On the optics of robot armies

· 492 words

Someone should do a shot-by-shot analysis of the UBTech humanoid robot army($100m USD in orders) and iRobot. Do you unlock marketing power by replicating products and cinematics from old scifi? … Separate but relevant, how long until there actually is a robot army? In one sense, I’d rather have two superpowers battle for land with non-human entities, but once you build autonomous machines with the intention to destroy, well, it’s not hard to see how scary a “context malfunction” might be.

I’d imagine there could be a decade of “tele-operated military technology” before anything autonomous is deployed (2040s, if ever), including something like a solider in VR, operating an android, combined with a personal fleet of “semi-autonomous” drones, who can maneuver and avoid on their own, but are directed by the human/cyborg soldier (giving each infantry unit it’s own atomic air-force). I assume this is an area of research, and don’t want to dedicate my imagination towards battlefront acceleration.

Similar to how television brought a shock to the public by televising frontline war, I imagine that by the end of my life, there will be another shock that comes from witnessing the frontier of machine war.

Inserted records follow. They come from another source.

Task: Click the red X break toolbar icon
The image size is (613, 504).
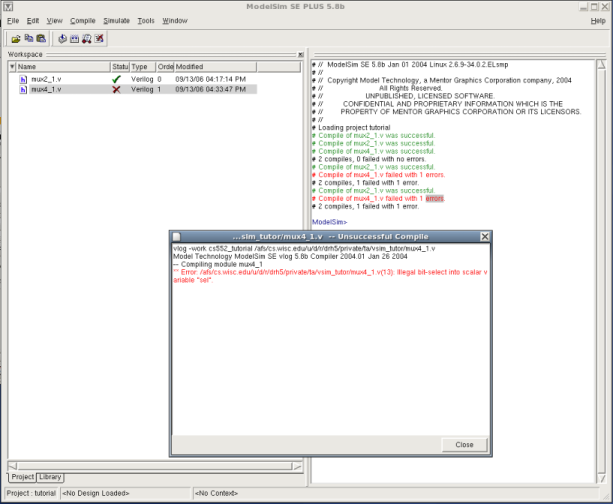Action: [x=99, y=38]
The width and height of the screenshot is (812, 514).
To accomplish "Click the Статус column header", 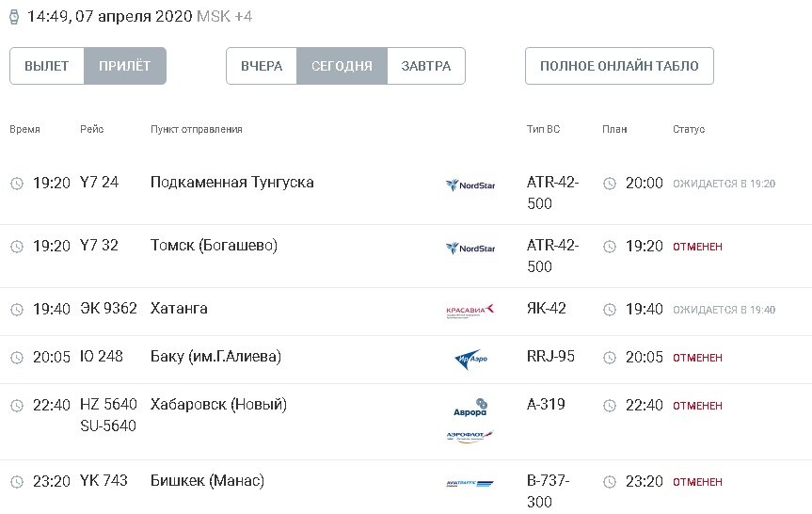I will coord(689,129).
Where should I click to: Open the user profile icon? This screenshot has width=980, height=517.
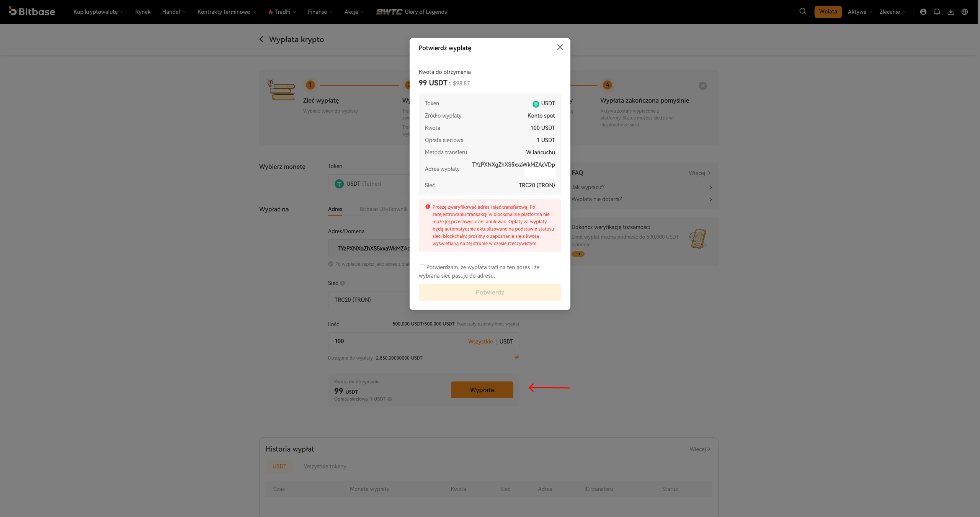[x=923, y=12]
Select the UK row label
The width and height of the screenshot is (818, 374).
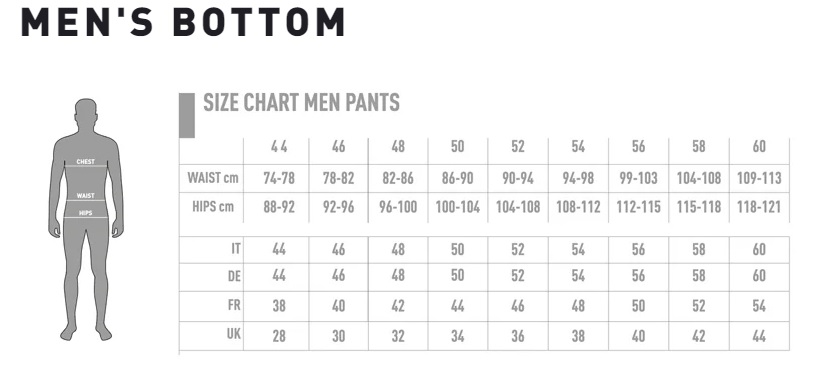click(x=234, y=334)
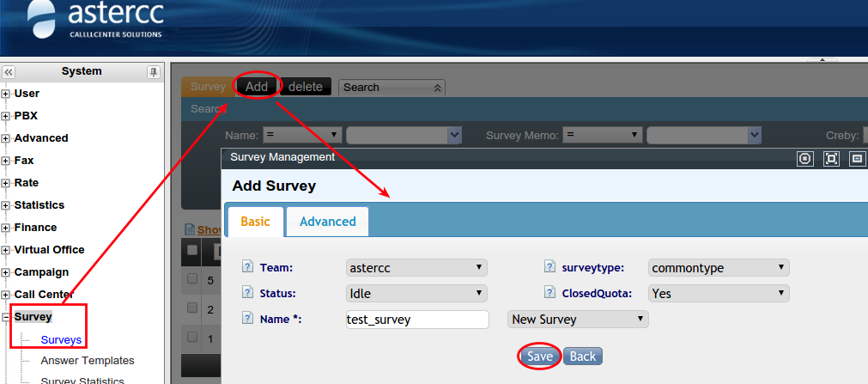Image resolution: width=868 pixels, height=384 pixels.
Task: Tick checkbox in survey row 5
Action: pos(192,279)
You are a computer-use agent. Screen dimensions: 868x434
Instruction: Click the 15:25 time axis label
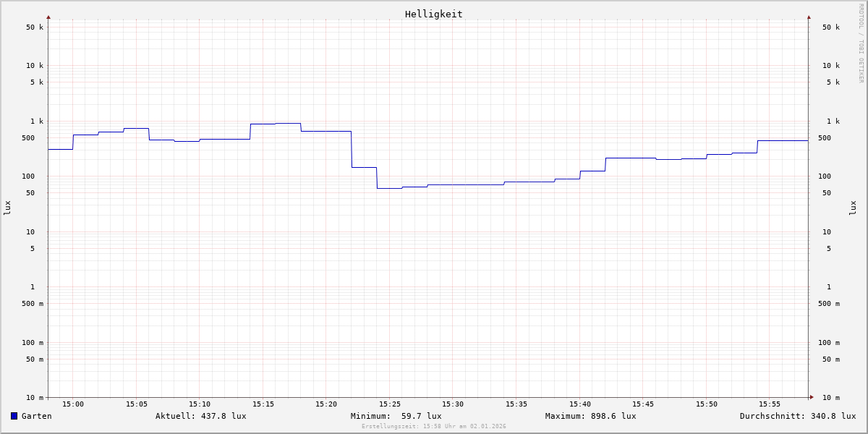point(390,404)
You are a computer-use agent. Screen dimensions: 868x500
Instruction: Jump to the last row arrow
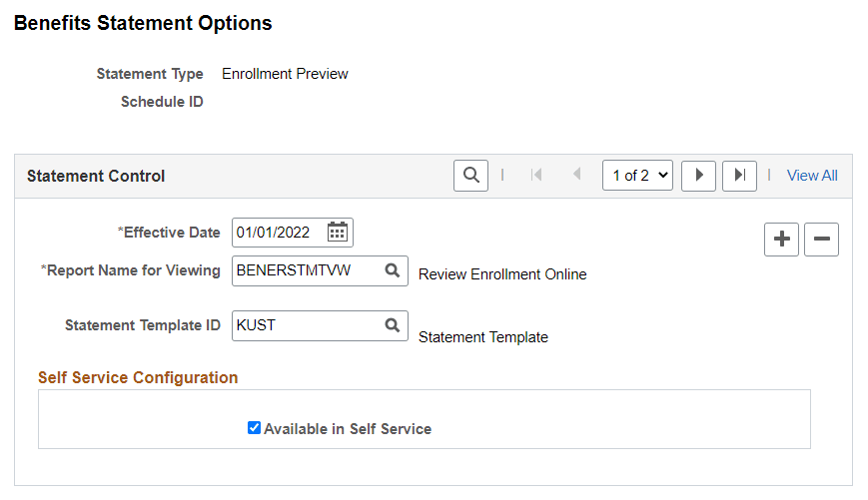click(x=739, y=176)
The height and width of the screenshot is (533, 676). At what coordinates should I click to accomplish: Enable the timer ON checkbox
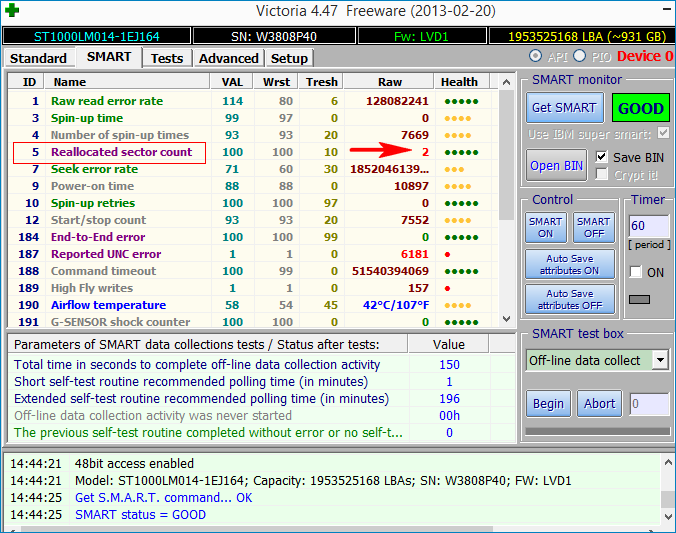coord(635,272)
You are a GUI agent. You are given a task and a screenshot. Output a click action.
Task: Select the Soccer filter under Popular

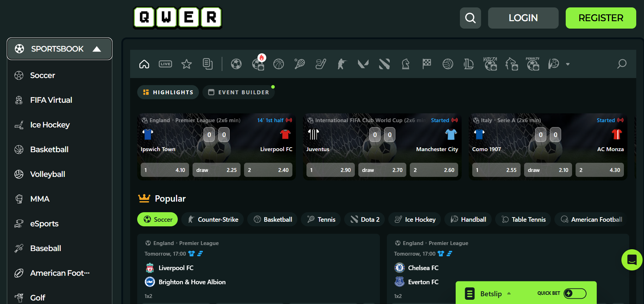157,219
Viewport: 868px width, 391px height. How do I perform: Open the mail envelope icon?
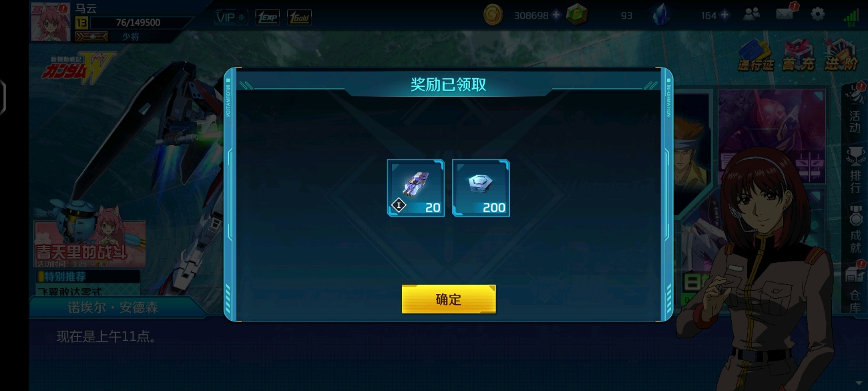tap(785, 13)
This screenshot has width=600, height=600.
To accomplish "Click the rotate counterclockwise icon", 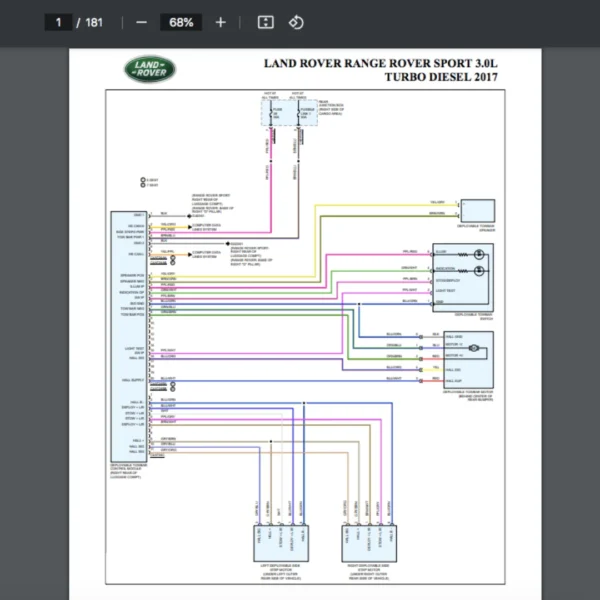I will point(296,22).
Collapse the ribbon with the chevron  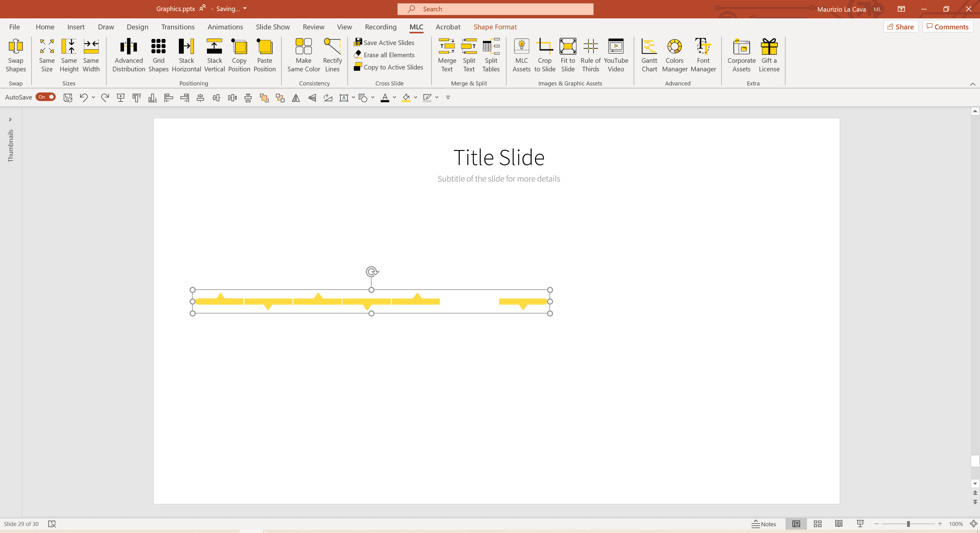(x=972, y=84)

To circle back to this point: is there a world where machine war can be contained and prevent the combat death of humans? My guess is no, but I’m sure this is a common rhetorical point to advance the research here. It’s dangerously naive thinking: (1) it changes the ethics of war (it’s not about human life, but a manufacturing game), and makes war easier to start; (2) it likely isn’t containable; if one robot army beats another, but it doesn’t necessarily advance any objective, then the robots could sabotage infrastructure, take hostages, etc., until concessions are made; (3) a robot with autonomy to make decisions to destroy has one of two mindsets, (a) it is fixated on clear objectives, or (b) it is open-minded to refine goals and handle nuances, both of which are equally troubling.

You’d think there would be policies and stances against integrating AI into the military. Google had one, and this year, they revoked it. I guess they see it as inevitable, and are stuck in the “we need to be dominant” strategy. Realistically, we will always fall into these acceleration races unless we establish some global armistice, but those are complex and very hard to broker; there is only urgency to do this once we cross a line and realize how badly we’ve screwed up (ie: with nuclear). The difference is, as technology advances, (1) the first consequence might be existential, (2) if it’s not existential, but it’s autonomous, it may be too late to contain. I think one of the defining challenges of our century is how to create civic structures around exponential technology that can contain them before a wake-up incident.

Civic technology lags behind science

· 94 words

Kardashev ambitions reveal the self-destructive nature of science-forward intelligence. It’s like we’re skipping the prerequisite in social science. There's a fair chance that intelligent life destroys itself because civic technology lags behind hard technology—but I'm optimism in the sense that this is, in the end, just a very hard, society-scale design problem. No one person can fix the whole system, but any individual can contribute design protocols that can 1) solve little, local problems, 2) be reused in other contexts, and 3) integrate with other protocols.